* **Data listing**:
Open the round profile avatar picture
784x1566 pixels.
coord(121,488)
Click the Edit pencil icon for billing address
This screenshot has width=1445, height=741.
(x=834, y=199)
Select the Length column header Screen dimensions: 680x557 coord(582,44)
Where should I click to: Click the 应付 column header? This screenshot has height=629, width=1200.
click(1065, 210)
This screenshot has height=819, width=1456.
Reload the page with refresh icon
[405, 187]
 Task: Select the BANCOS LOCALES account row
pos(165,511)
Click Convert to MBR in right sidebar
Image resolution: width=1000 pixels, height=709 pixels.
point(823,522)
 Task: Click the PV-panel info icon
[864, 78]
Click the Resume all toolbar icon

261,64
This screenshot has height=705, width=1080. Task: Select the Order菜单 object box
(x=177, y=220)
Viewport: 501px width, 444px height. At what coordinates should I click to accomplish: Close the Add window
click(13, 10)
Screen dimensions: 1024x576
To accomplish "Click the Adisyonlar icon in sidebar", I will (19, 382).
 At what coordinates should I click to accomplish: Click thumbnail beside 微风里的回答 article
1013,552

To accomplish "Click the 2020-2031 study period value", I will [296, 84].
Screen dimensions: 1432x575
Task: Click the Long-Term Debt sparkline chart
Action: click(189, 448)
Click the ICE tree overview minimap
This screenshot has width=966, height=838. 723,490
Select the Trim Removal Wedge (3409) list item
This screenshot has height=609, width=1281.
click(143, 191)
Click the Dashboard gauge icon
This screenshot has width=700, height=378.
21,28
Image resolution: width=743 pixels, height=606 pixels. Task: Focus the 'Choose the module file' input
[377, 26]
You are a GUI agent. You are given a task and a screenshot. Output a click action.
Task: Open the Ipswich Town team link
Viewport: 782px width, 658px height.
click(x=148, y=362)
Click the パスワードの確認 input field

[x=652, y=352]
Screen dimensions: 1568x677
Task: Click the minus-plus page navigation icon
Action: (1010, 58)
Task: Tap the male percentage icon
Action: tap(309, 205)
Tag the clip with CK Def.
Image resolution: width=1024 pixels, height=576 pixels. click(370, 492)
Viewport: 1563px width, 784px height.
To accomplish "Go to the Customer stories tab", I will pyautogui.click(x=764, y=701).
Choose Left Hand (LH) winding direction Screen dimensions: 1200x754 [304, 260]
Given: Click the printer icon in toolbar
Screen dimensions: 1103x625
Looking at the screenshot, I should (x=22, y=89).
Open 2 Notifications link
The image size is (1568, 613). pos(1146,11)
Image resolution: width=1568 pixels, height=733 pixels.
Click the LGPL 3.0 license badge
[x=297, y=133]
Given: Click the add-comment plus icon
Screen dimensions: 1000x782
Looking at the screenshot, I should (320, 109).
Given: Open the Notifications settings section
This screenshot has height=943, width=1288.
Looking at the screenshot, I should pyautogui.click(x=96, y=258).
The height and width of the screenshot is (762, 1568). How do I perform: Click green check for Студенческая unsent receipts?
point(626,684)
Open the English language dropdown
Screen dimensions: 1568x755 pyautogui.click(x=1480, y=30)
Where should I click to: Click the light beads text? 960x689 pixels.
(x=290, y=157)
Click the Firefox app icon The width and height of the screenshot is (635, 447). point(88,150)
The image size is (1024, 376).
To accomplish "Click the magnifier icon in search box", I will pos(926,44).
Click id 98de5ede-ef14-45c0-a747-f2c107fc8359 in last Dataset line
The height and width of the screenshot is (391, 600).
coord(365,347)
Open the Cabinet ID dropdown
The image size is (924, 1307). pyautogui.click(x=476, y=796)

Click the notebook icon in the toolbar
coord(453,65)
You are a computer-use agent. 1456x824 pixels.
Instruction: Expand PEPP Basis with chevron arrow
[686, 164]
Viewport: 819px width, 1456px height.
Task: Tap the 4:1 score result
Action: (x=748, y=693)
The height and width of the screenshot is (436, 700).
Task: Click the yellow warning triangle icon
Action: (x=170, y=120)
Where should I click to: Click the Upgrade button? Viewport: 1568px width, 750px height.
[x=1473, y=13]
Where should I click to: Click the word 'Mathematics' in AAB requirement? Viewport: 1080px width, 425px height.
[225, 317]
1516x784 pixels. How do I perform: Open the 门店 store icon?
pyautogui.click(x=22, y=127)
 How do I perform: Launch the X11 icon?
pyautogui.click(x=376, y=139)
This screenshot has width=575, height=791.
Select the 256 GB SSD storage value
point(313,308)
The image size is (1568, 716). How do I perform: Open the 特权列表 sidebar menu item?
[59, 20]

* **Objective**: Format every line of the records above as a numbered list, leaving out the blank lines.

* **Result of this task**:
1. Open the round profile avatar picture
2. 784x1566 pixels.
3. coord(121,488)
4. Click the Edit pencil icon for billing address
5. This screenshot has width=1445, height=741.
6. (x=834, y=199)
7. Select the Length column header Screen dimensions: 680x557 coord(582,44)
8. Where should I click to: Click the 应付 column header? This screenshot has height=629, width=1200.
9. click(1065, 210)
10. This screenshot has height=819, width=1456.
11. Reload the page with refresh icon
12. [405, 187]
13.  Task: Select the BANCOS LOCALES account row
14. pos(165,511)
15. Click Convert to MBR in right sidebar
16. Image resolution: width=1000 pixels, height=709 pixels.
17. point(823,522)
18.  Task: Click the PV-panel info icon
19. [864, 78]
20. Click the Resume all toolbar icon
21. 261,64
22. This screenshot has height=705, width=1080. Task: Select the Order菜单 object box
23. (x=177, y=220)
24. Viewport: 501px width, 444px height. At what coordinates should I click to accomplish: Close the Add window
25. click(13, 10)
26. Screen dimensions: 1024x576
27. To accomplish "Click the Adisyonlar icon in sidebar", I will (19, 382).
28.  At what coordinates should I click to accomplish: Click thumbnail beside 微风里的回答 article
29. 1013,552
30. To accomplish "Click the 2020-2031 study period value", I will [296, 84].
31. Screen dimensions: 1432x575
32. Task: Click the Long-Term Debt sparkline chart
33. Action: click(189, 448)
34. Click the ICE tree overview minimap
35. This screenshot has width=966, height=838. 723,490
36. Select the Trim Removal Wedge (3409) list item
37. This screenshot has height=609, width=1281.
38. click(143, 191)
39. Click the Dashboard gauge icon
40. This screenshot has width=700, height=378.
41. 21,28
42. Image resolution: width=743 pixels, height=606 pixels. Task: Focus the 'Choose the module file' input
43. [377, 26]
44. You are a GUI agent. You are given a task and a screenshot. Output a click action.
45. Task: Open the Ipswich Town team link
46. Viewport: 782px width, 658px height.
47. click(x=148, y=362)
48. Click the パスワードの確認 input field
49. [x=652, y=352]
50. Screen dimensions: 1568x677
51. Task: Click the minus-plus page navigation icon
52. Action: (1010, 58)
53. Task: Tap the male percentage icon
54. Action: tap(309, 205)
55. Tag the clip with CK Def.
56. Image resolution: width=1024 pixels, height=576 pixels. click(370, 492)
57. Viewport: 1563px width, 784px height.
58. To accomplish "Go to the Customer stories tab", I will pyautogui.click(x=764, y=701).
59. Choose Left Hand (LH) winding direction Screen dimensions: 1200x754 [304, 260]
60. Given: Click the printer icon in toolbar
61. Screen dimensions: 1103x625
62. Looking at the screenshot, I should (x=22, y=89).
63. Open 2 Notifications link
64. The image size is (1568, 613). pos(1146,11)
65. Image resolution: width=1568 pixels, height=733 pixels.
66. Click the LGPL 3.0 license badge
67. [x=297, y=133]
68. Given: Click the add-comment plus icon
69. Screen dimensions: 1000x782
70. Looking at the screenshot, I should (320, 109).
71. Given: Open the Notifications settings section
72. This screenshot has height=943, width=1288.
73. Looking at the screenshot, I should pyautogui.click(x=96, y=258).
74. The height and width of the screenshot is (762, 1568). How do I perform: Click green check for Студенческая unsent receipts?
75. point(626,684)
76. Open the English language dropdown
77. Screen dimensions: 1568x755 pyautogui.click(x=1480, y=30)
78. Where should I click to: Click the light beads text? 960x689 pixels.
79. (x=290, y=157)
80. Click the Firefox app icon The width and height of the screenshot is (635, 447). point(88,150)
81. The image size is (1024, 376).
82. To accomplish "Click the magnifier icon in search box", I will pos(926,44).
83. Click id 98de5ede-ef14-45c0-a747-f2c107fc8359 in last Dataset line
84. The height and width of the screenshot is (391, 600).
85. coord(365,347)
86. Open the Cabinet ID dropdown
87. The image size is (924, 1307). pyautogui.click(x=476, y=796)
88. Click the notebook icon in the toolbar
89. coord(453,65)
90. You are a computer-use agent. 1456x824 pixels.
91. Instruction: Expand PEPP Basis with chevron arrow
92. [686, 164]
93. Viewport: 819px width, 1456px height.
94. Task: Tap the 4:1 score result
95. Action: (x=748, y=693)
96. The height and width of the screenshot is (436, 700).
97. Task: Click the yellow warning triangle icon
98. Action: (x=170, y=120)
99. Where should I click to: Click the Upgrade button? Viewport: 1568px width, 750px height.
100. [x=1473, y=13]
101. Where should I click to: Click the word 'Mathematics' in AAB requirement? Viewport: 1080px width, 425px height.
102. [225, 317]
103. 1516x784 pixels. How do I perform: Open the 门店 store icon?
104. pyautogui.click(x=22, y=127)
105.  How do I perform: Launch the X11 icon?
106. pyautogui.click(x=376, y=139)
107. This screenshot has width=575, height=791.
108. Select the 256 GB SSD storage value
109. point(313,308)
110. The image size is (1568, 716). How do I perform: Open the 特权列表 sidebar menu item?
111. [59, 20]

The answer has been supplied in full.